▸ **Exercise directions**: Format the data from the line with "This screenshot has width=840, height=1401." through the end of the data as a Markdown table with columns Row and Line, skipping blank lines and leaving out the pictures.

▸ **Excerpted data**:

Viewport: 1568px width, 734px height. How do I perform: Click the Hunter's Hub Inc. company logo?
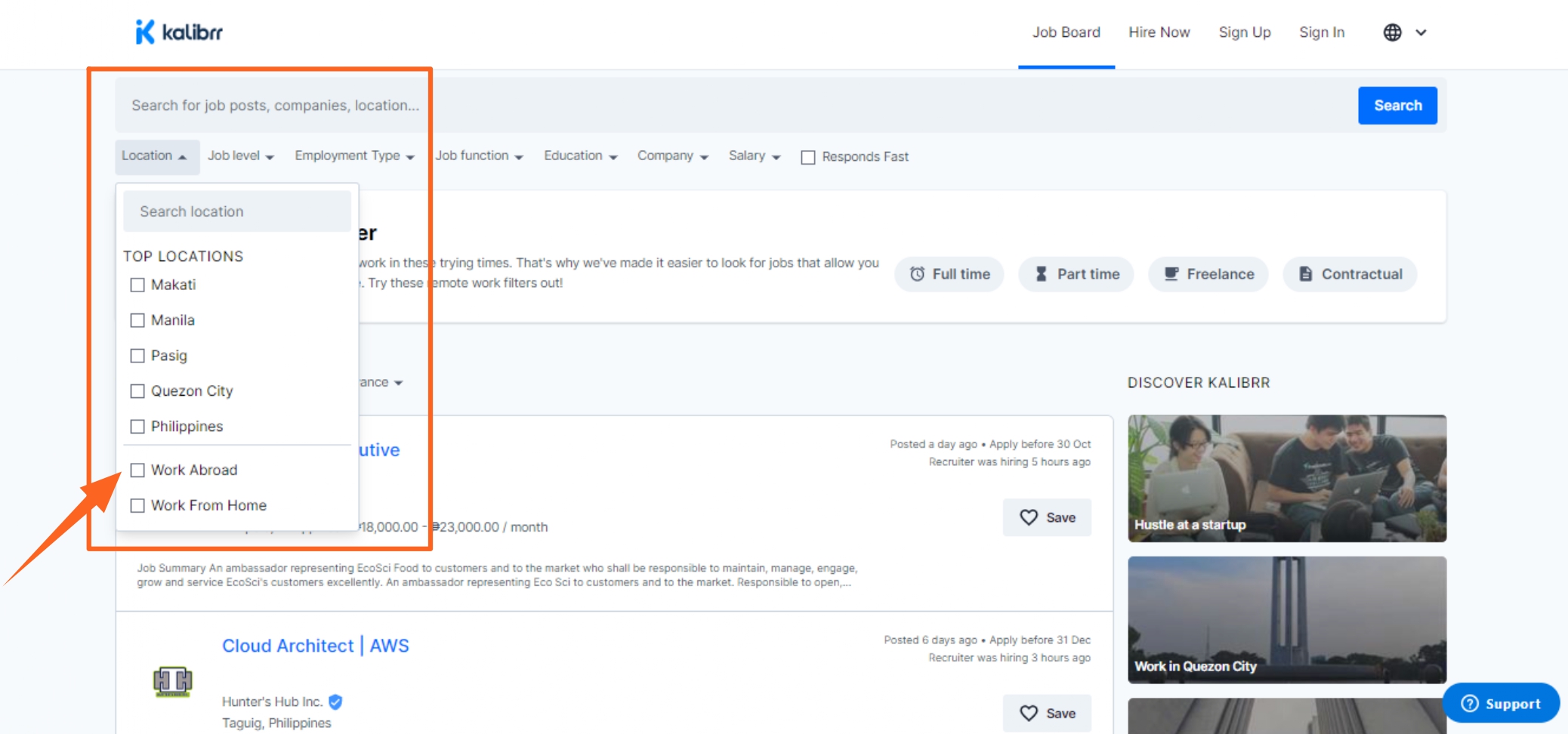point(173,682)

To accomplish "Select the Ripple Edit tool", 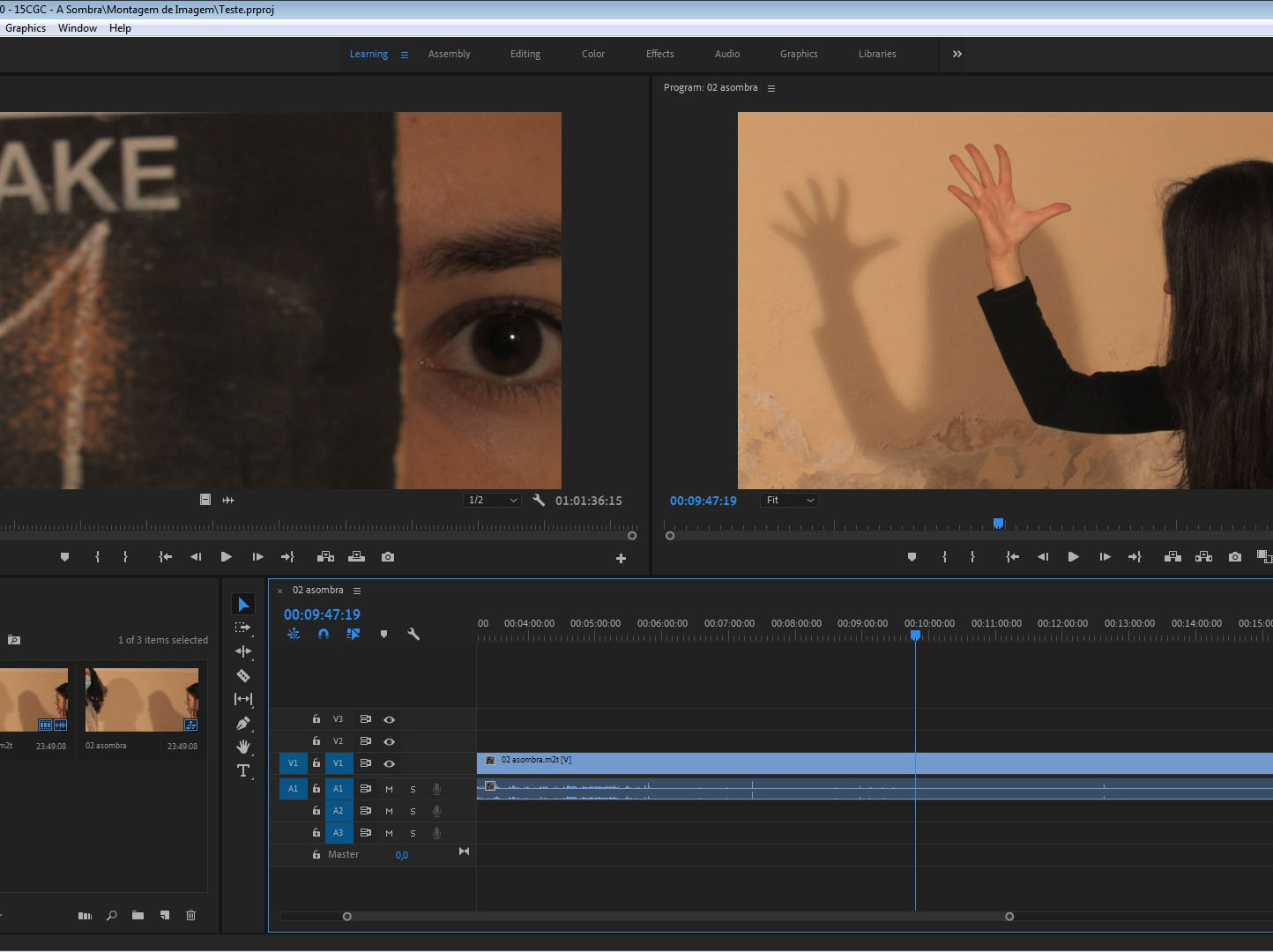I will coord(243,651).
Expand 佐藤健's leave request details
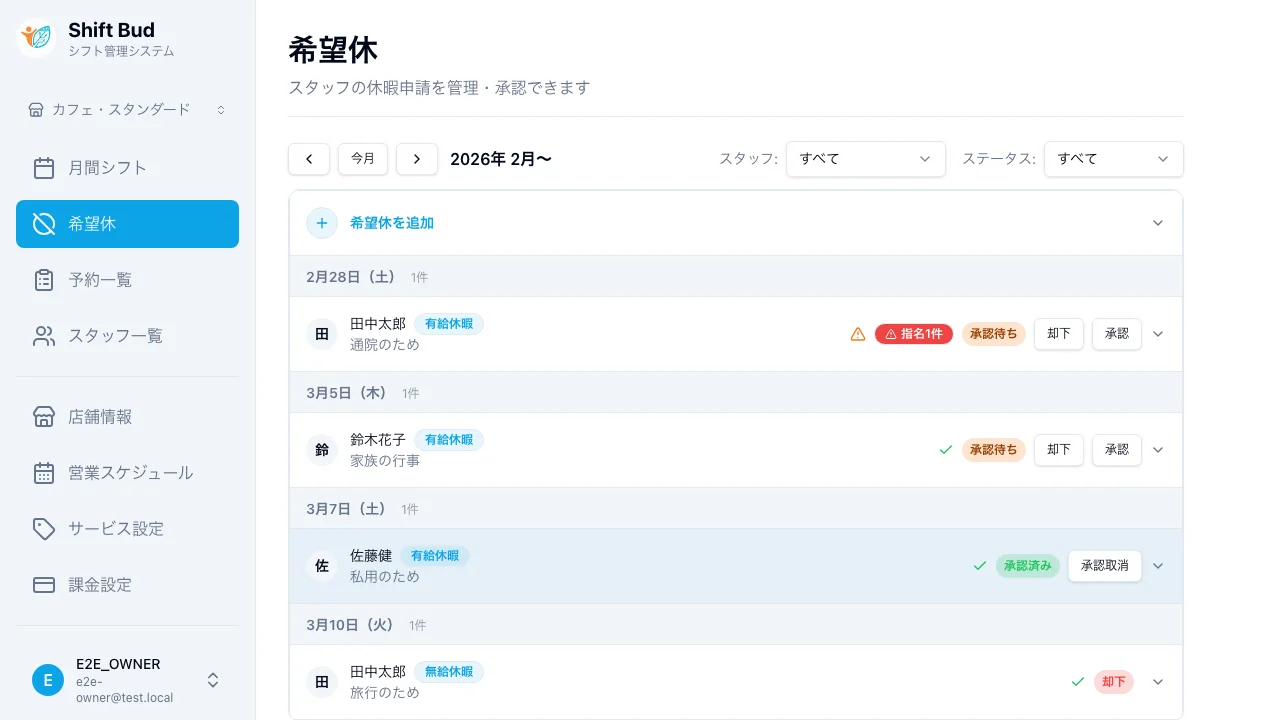This screenshot has height=720, width=1280. (1158, 566)
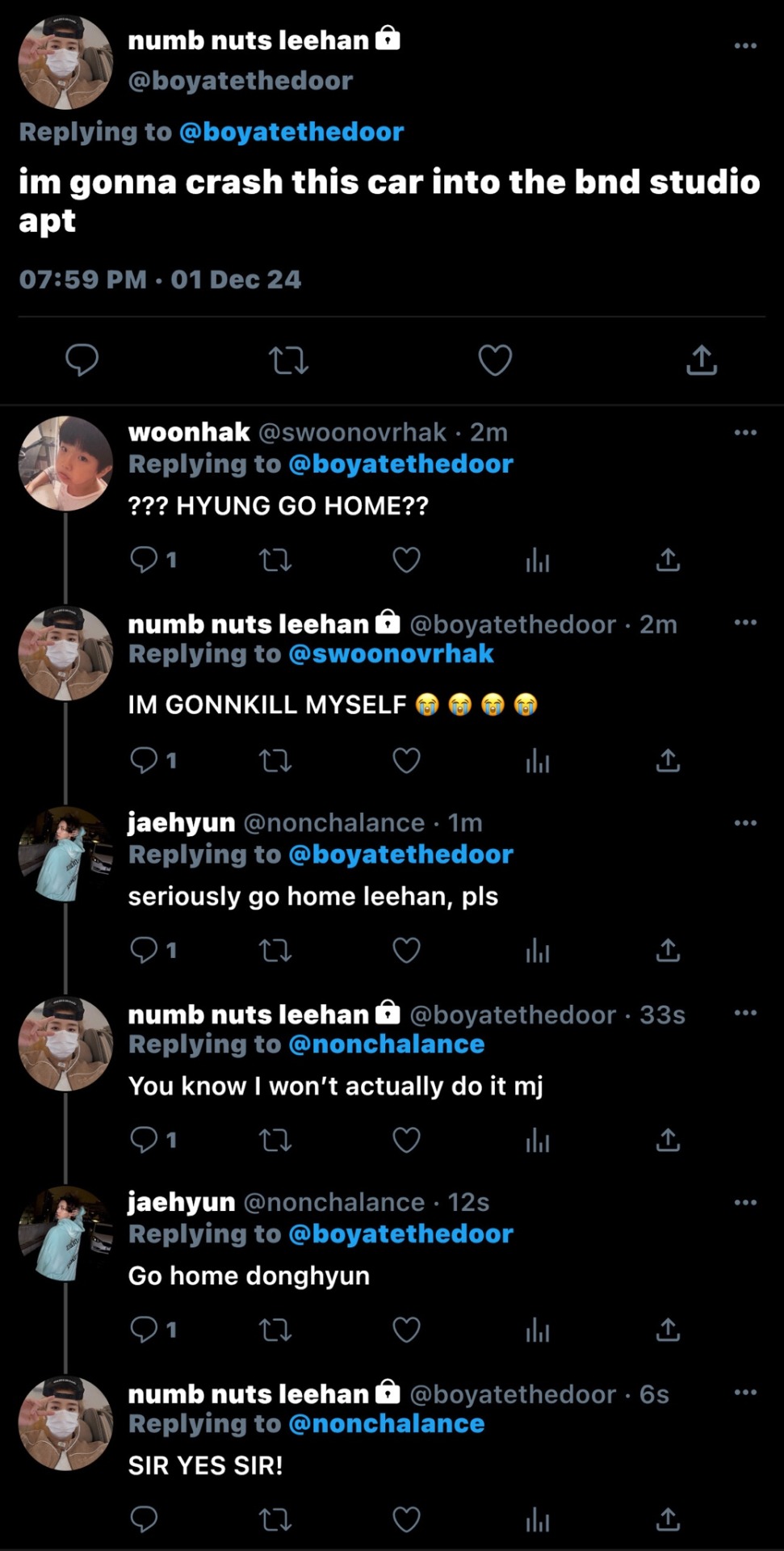The image size is (784, 1551).
Task: Reply to the "SIR YES SIR!" tweet
Action: click(x=145, y=1520)
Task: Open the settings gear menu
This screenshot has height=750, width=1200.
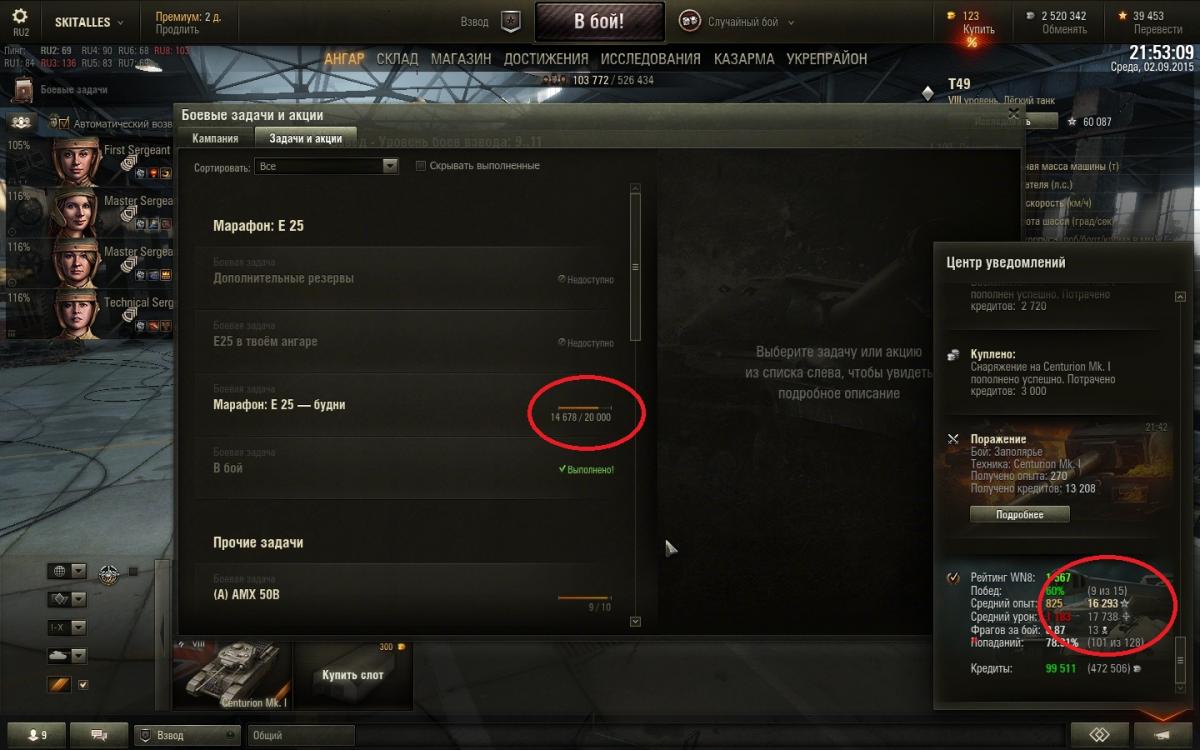Action: pyautogui.click(x=20, y=20)
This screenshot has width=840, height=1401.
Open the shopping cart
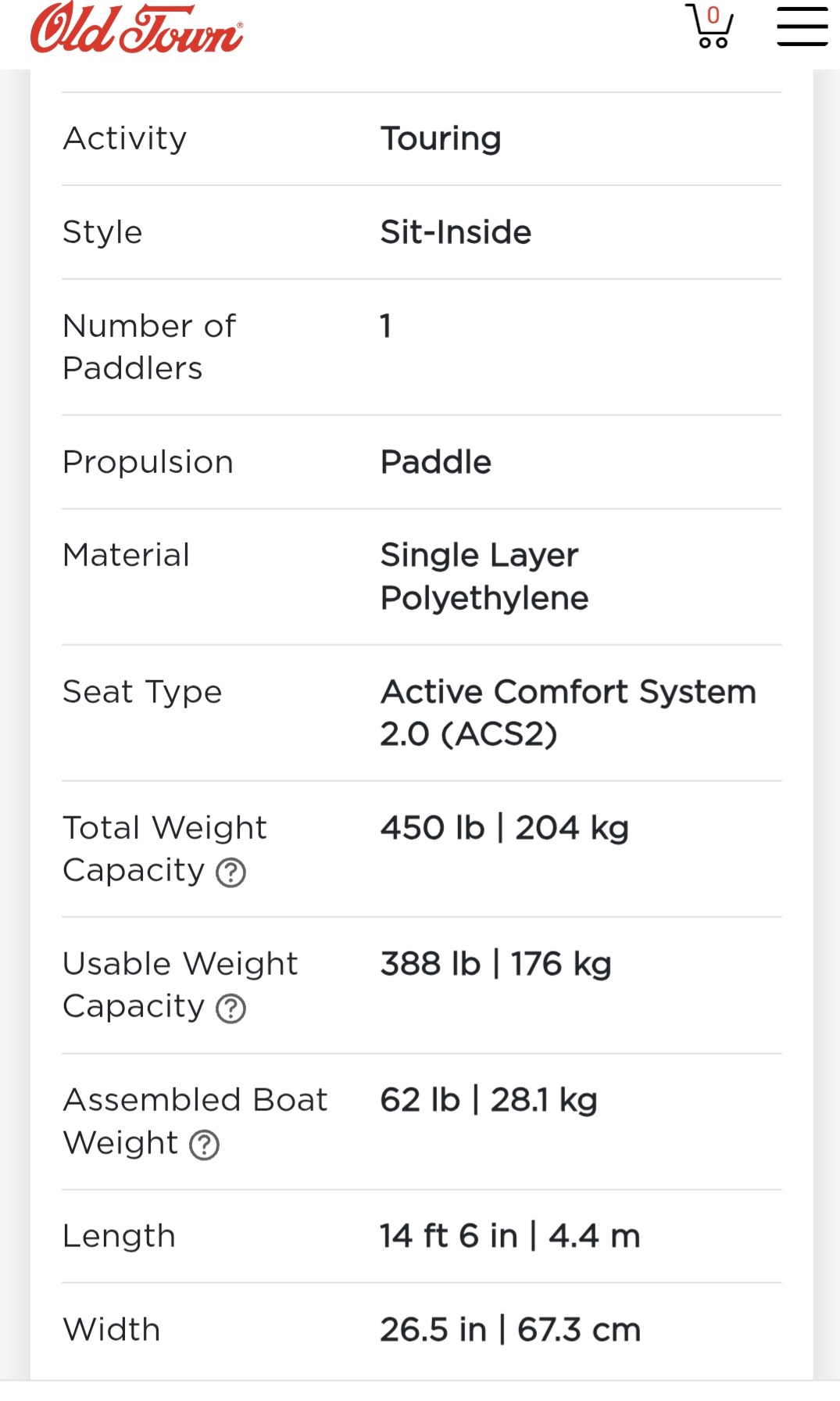[x=709, y=26]
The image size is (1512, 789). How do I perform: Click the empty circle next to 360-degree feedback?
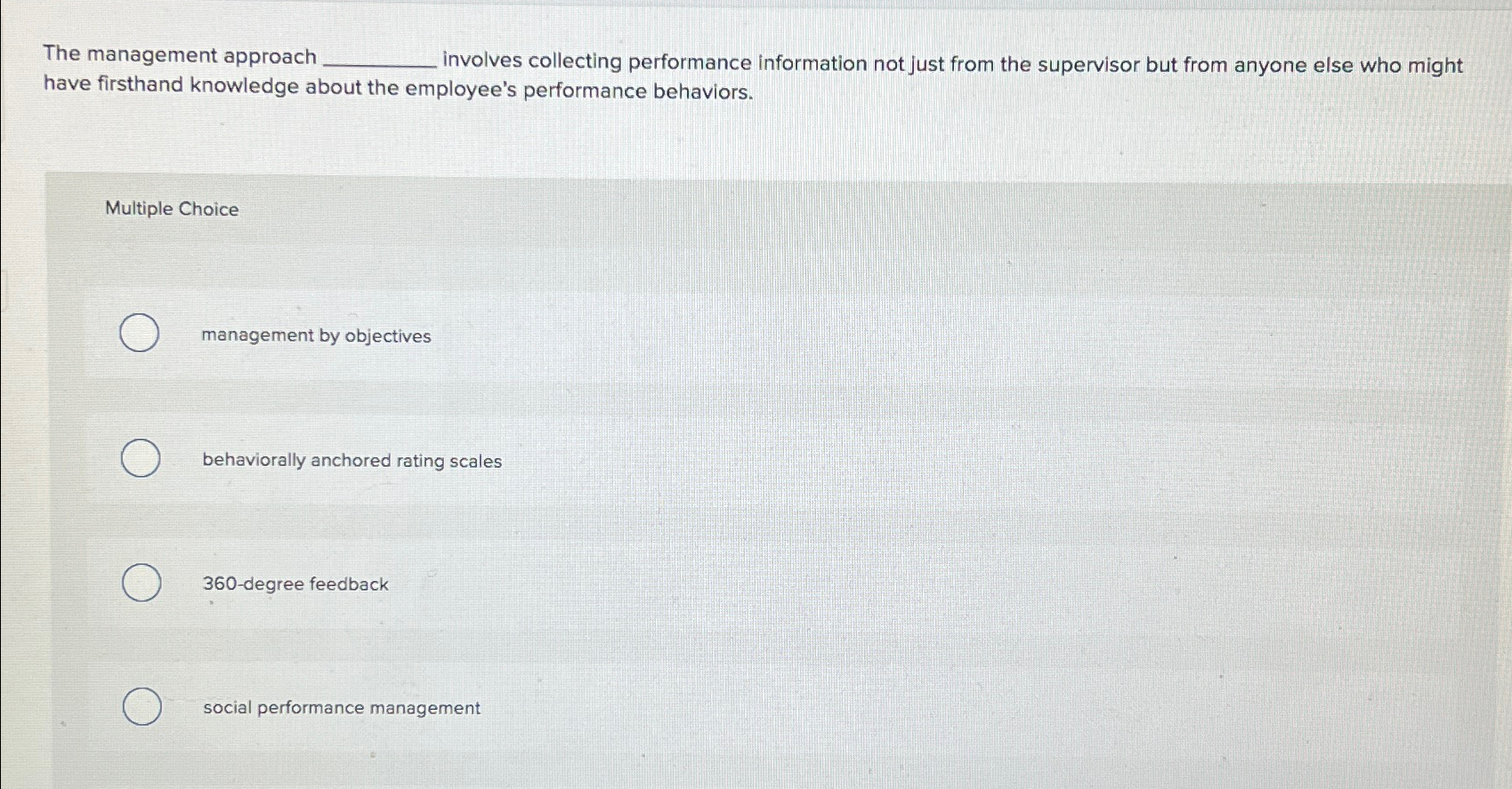coord(140,583)
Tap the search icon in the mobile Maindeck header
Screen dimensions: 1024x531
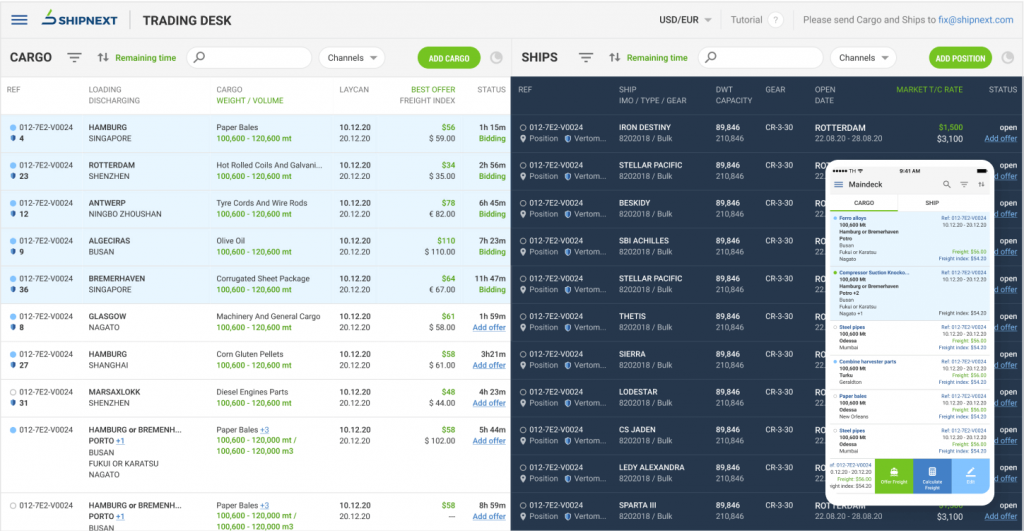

▸ **Exercise output**:
| Row | Line |
|---|---|
| 1 | This screenshot has width=840, height=1401. |
| 2 | Open the shopping cart |
| 3 | [x=709, y=26] |
| 4 | The image size is (1512, 789). How do I perform: Click the empty circle next to 360-degree feedback? |
| 5 | coord(140,583) |
| 6 | Tap the search icon in the mobile Maindeck header |
| 7 | Screen dimensions: 1024x531 |